**Dataset content**
[Start of section]

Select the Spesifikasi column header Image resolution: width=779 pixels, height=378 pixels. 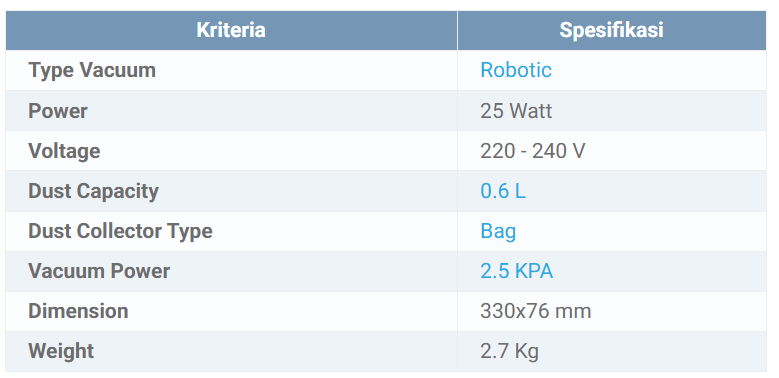[x=612, y=30]
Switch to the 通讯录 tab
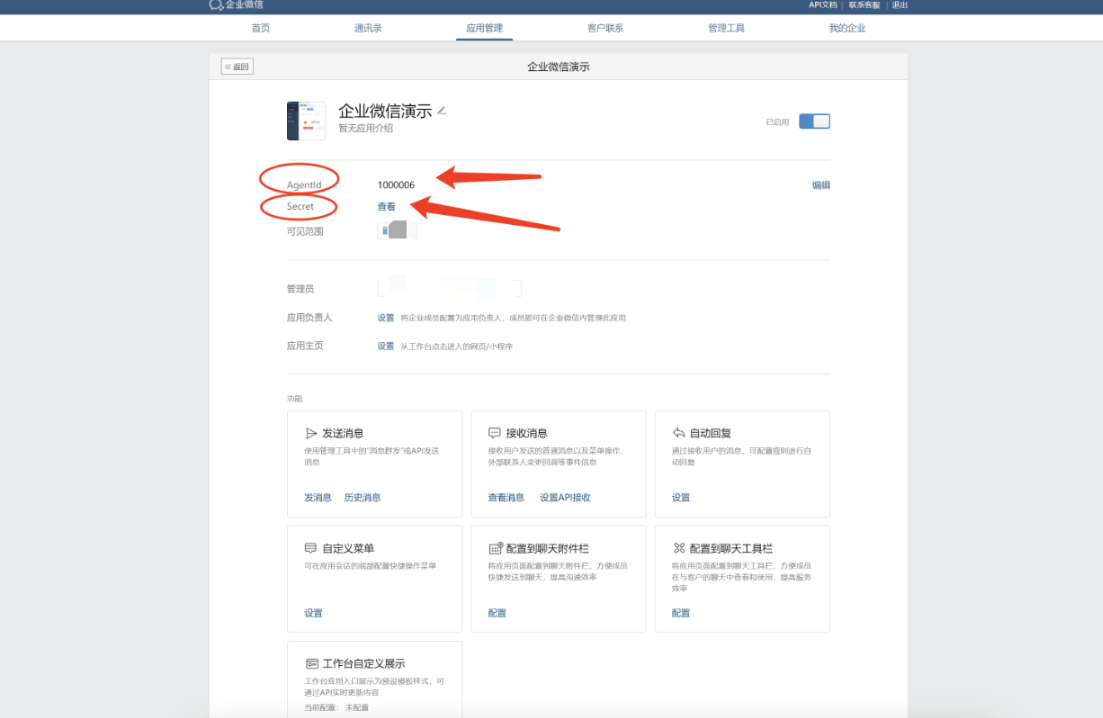The height and width of the screenshot is (718, 1103). click(x=368, y=28)
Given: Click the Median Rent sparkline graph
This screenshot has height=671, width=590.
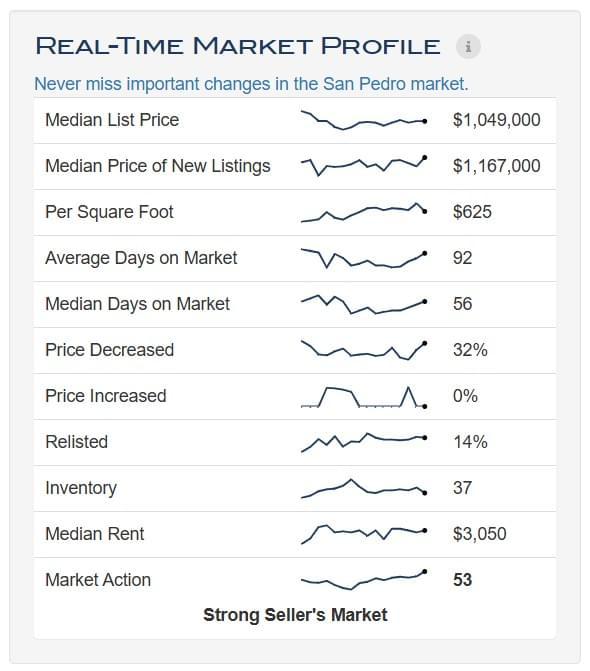Looking at the screenshot, I should 364,534.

[End of section]

**Exercise objective**
Give again, unchanged, only the lines from the line containing "Switch to the 通讯录 tab" to the last line of the records above. Pictures do not belong in the copy.

**Problem solution**
Switch to the 通讯录 tab
The height and width of the screenshot is (718, 1103). click(x=368, y=28)
Given: Click the Median Rent sparkline graph
This screenshot has height=671, width=590.
Looking at the screenshot, I should 364,534.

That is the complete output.